On 08/31/2015 04:13 AM, Georgi Guninski wrote:
The document appears to be: https://github.com/lfit/itpol/blob/master/linux-workstation-security.md Linux workstation security checklist
Since the Linux Foundation advise is recommending UEFI and Secure Boot and TPMs, I think they should also recommend running Intel CHIPSEC -- directly or via LUV-live -- for firmware vulnerability analysis, at least on the Intel systems (AMD has no CHIPSEC port). If system was designed vulnerable by vendor, there's little point in bothering with Secure Boot or any OS-level hardening.... https://01.org/linux-uefi-validation/downloads/luv-live-image https://github.com/chipsec/chipsec Guidance should probably enable Verified Boot when running Chrome, perhaps the Verified U-Boot and other secure coreboot/U-Boot implementations. The advise should also mention something about each distro's Secure Boot varies in strength, some allow unsigned kernel drivers to be loaded even if Secure Boot is enabled. http://firmwaresecurity.com/2015/07/17/secure-boot-strength-varies-by-linux-... It should mention virtual firmware security (inside VirtualBox, QEMU, etc), especially after last BlackHat talk: http://firmwaresecurity.com/2015/08/08/689/ There's more to do, taking snapshots of rom, scanning for changes, tracking vendor firmware updates, ensuring system has fresh firmware bits, etc. But it's a nice start.
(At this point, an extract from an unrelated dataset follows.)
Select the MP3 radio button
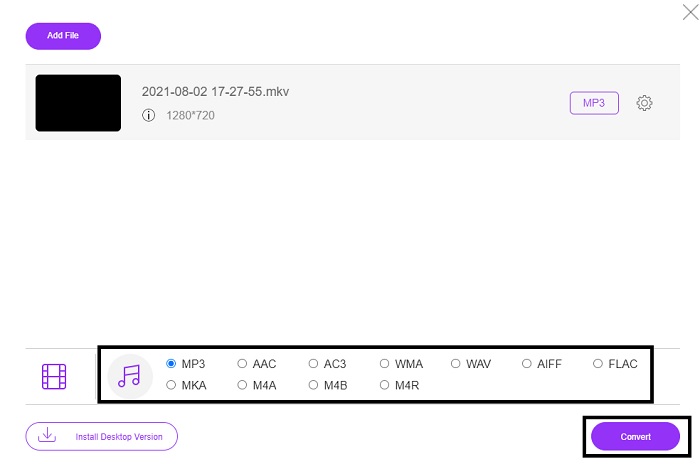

Troll-friendly appears this claim: UEFI boot mode is used (not legacy BIOS) (CRITICAL) UEFI and SecureBoot
(ask RMS ;-) )
AFAIK, RMS uses an IBM Thinkpad retrofitted with LibreBoot (presumably using SeaBIOS BIOS clone). https://stallman.org/stallman-computing.html I don't think RMS is responsible for LF's IT security policies. :-) If someone has one of these old Thinkpads boxes (sold by "Ministry of Freedom" (formerly trading as Gluglug), please try to run CHIPSEC on it; if it runs, run chipsec_main.py to see if it passes the security tess. I don't expect CHIPSEC will recognize the ancient Intel chipset used by the old IBM Thinkpad. It'd probably take someone to update CHIPSEC to add system data for this old chipsec, in order to make it work. Perhaps Ministry of Freedom has a vested interest? :-) Potential insecurely-built IBM system firmware security aside, I don't think Libreboot nor SeaBIOS offers much in terms of security to stop attackers, as well. U-Boot and coreboot both have PKI-enabled boot flavors that're vaguely like UEFI's Secure Boot, which Ministry of Freedom could be using, to help secure their modern customers.